Begin at the line that holds "The image size" and copy each line exactly until the data below ends, including that last line but no pictures.

## Record excerpts
━━━

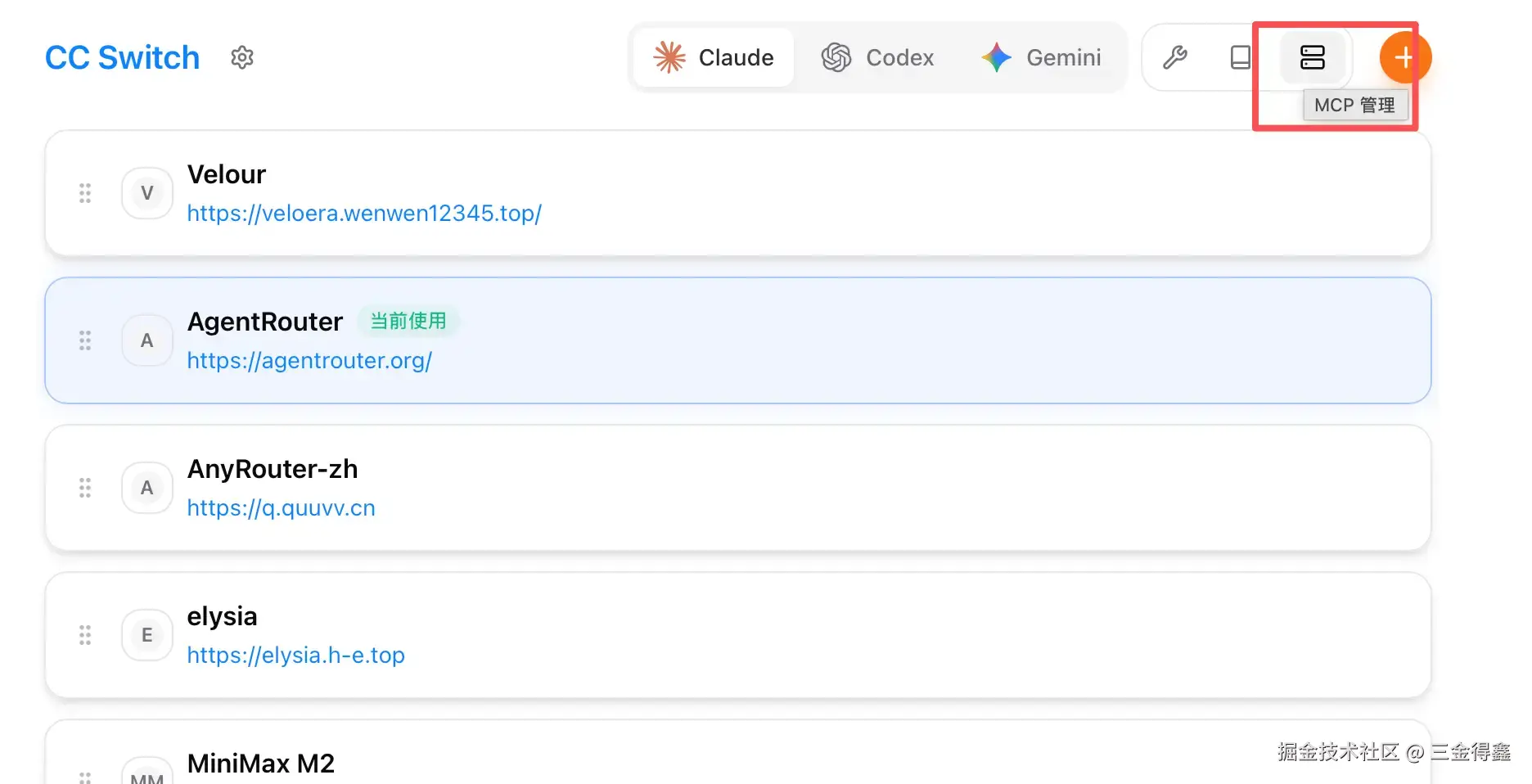Open the q.quuvv.cn link
Viewport: 1532px width, 784px height.
(281, 508)
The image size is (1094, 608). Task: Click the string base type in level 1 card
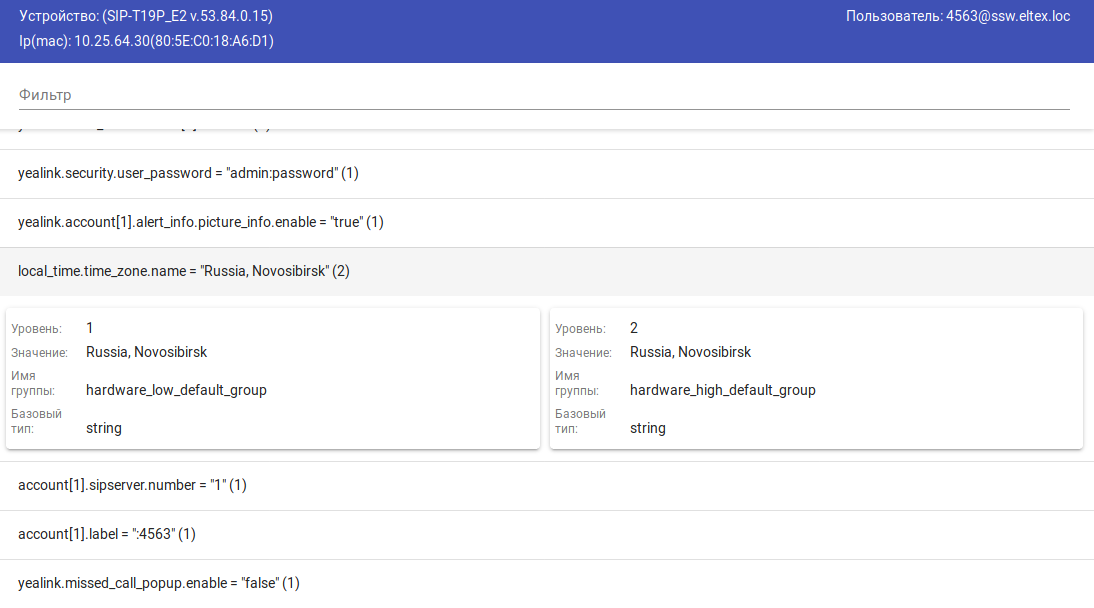[x=104, y=428]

━━━

## Solution to the problem
The image size is (1094, 608). Task: Click the string base type in level 1 card
[x=104, y=428]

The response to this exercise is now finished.